--- Énoncé ---
Citez mot pour mot toutes les lignes des enregistrements ci-dessous, sans reprendre les images.

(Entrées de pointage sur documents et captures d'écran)
+-------+
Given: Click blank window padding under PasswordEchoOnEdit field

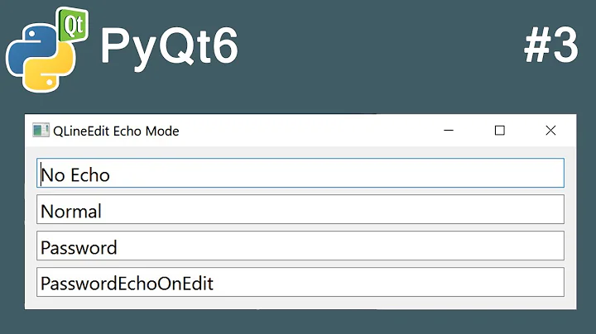Looking at the screenshot, I should tap(298, 303).
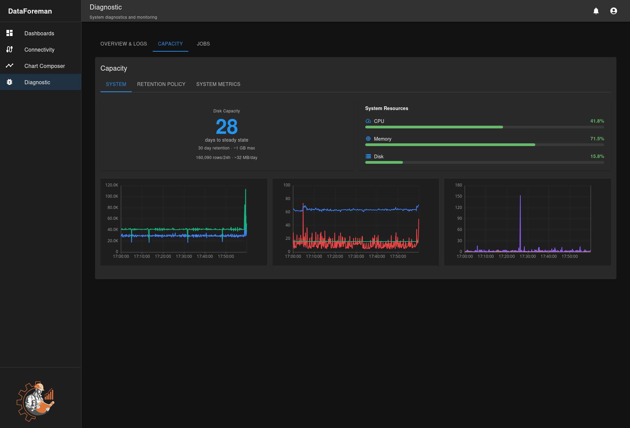
Task: Open the SYSTEM METRICS sub-tab
Action: tap(218, 84)
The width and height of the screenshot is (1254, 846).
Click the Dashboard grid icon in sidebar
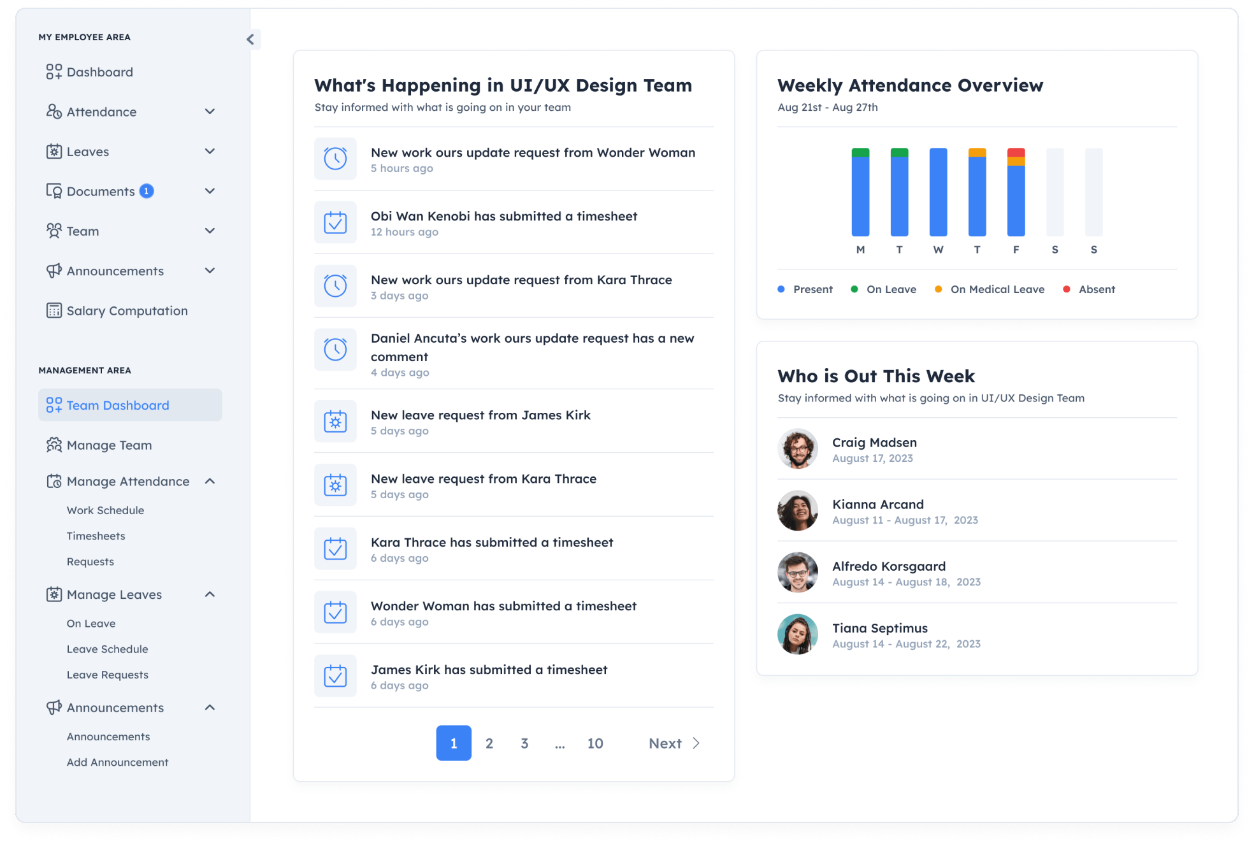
+-------+
--- Corrigé ---
Given: Click blank window padding under PasswordEchoOnEdit field

Looking at the screenshot, I should tap(298, 303).
Task: Open the SYSTEM METRICS sub-tab
Action: tap(218, 84)
The width and height of the screenshot is (1254, 846).
Click the Dashboard grid icon in sidebar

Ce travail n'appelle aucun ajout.